Notice Jesus’ words, “If it is my will . . . you follow me” (verse 22). Literally the first part says, “If I am willing him.” Several translations say, “If I want him” (NASB, NET, CSB, NIV). Young’s Literal Translation captures the essence – “If him I will to remain till I come, what – to thee?”
Jesus claimed absolute authority over the circumstances of John’s life, even how long John lived, and by implication, over the circumstances and longevity of Peter’s life, and the manner of his death as well (verses 18-19).
Jesus revealed that He has a specific will for individuals and their ministries. He had a sovereignly determined plan for John and a different one for Peter. This reality applies to us as well. Jesus Christ sovereignly determines the circumstances of a pastor’s life and ministry. His will may include what we view as favorable circumstances or unfavorable circumstances. And His will for one pastor and ministry may vary significantly from another’s.

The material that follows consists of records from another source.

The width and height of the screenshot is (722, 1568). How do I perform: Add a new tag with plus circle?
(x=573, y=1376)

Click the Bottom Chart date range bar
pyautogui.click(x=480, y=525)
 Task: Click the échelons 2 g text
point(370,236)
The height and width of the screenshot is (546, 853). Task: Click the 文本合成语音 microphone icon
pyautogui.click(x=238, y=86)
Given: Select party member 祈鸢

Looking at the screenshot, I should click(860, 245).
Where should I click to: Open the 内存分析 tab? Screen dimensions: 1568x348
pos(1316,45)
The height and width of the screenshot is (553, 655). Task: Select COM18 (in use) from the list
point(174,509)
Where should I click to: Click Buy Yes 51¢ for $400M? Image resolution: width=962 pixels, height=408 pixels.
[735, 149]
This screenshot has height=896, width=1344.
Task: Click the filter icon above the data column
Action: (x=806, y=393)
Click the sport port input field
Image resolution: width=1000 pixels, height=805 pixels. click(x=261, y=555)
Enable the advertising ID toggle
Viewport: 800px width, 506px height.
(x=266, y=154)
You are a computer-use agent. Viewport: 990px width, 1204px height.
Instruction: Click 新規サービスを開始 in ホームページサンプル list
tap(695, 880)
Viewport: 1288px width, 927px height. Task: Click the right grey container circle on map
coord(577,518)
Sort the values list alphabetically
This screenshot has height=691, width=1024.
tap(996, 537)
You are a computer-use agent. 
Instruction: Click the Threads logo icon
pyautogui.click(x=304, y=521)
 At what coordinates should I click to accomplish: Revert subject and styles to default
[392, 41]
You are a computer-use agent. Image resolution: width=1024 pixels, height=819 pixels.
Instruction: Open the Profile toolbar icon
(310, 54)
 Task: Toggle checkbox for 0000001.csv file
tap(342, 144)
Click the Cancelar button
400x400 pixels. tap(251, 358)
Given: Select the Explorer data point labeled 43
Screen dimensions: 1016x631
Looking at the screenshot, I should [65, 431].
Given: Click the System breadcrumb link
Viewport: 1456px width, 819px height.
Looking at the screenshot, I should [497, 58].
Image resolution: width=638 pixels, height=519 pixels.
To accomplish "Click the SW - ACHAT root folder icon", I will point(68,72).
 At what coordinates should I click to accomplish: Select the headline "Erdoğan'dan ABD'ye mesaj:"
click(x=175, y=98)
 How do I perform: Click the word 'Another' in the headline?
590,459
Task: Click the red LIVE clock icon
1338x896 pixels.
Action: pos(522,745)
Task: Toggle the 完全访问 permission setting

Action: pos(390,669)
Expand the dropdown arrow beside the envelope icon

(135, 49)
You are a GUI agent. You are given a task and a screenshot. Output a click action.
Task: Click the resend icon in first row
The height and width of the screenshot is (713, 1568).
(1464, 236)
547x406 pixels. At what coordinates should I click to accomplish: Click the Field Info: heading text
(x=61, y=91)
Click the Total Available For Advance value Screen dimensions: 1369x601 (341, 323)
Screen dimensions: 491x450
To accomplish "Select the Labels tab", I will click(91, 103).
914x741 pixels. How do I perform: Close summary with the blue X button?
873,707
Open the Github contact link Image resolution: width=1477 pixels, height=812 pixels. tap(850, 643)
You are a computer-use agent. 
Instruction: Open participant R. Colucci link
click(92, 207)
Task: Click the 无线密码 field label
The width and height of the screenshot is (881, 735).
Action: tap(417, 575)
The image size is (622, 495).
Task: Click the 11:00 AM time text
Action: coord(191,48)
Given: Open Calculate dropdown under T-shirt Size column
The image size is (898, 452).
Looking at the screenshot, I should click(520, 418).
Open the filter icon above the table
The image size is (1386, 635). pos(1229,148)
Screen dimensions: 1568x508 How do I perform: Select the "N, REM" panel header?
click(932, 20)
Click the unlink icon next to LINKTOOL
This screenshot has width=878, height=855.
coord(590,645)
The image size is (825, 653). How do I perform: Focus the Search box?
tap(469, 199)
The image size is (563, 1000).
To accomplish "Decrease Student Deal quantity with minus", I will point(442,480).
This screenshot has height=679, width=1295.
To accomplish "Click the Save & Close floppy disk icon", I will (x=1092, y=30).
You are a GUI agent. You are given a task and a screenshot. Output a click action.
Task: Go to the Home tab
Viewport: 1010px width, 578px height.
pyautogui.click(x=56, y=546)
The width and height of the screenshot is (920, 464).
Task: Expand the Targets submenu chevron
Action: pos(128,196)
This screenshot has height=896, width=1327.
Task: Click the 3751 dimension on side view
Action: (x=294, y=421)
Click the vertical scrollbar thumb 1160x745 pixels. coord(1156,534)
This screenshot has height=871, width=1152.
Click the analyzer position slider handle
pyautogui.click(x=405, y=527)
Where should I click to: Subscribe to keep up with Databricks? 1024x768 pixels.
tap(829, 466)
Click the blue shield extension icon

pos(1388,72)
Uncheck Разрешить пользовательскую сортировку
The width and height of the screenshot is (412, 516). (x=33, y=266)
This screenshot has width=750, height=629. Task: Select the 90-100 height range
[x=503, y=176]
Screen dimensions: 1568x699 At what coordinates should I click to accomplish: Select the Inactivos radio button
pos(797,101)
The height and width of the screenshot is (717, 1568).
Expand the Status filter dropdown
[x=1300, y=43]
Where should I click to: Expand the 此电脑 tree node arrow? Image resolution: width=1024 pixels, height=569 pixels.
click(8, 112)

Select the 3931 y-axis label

How can you gain control of your comparison reflex? Start with submitting yourself to the sovereign will of the Chief Shepherd, Jesus Christ. Turn Jesus’ words into a daily prayer: “Lord Jesus, I bow to you and submit to your will for me and my ministry. Help me to not concern myself with the seeming advantages or disadvantages of others. Jesus, I’m following you.”
Then you can rejoice with and pray for others with a sincere heart. “Lord, thank you for how you are blessing my brother and his ministry. Give him wisdom to shepherd his flock through this season of prosperity. Guide him in using his gifts to minister for your glory. Keep Satan from gaining an advantage and tearing down what you are building up.” Or, “Lord, I see my brother struggling under heavy burdens. Channel grace to him for every difficult situation he faces. Strengthen him to fulfill your will for his ministry. Help him to follow you.”
Turn the comparison impulse into a reminder that Jesus Christ is preeminent in the church, it is His right to assign undershepherds where He wills, and each of us is responsible to follow Him.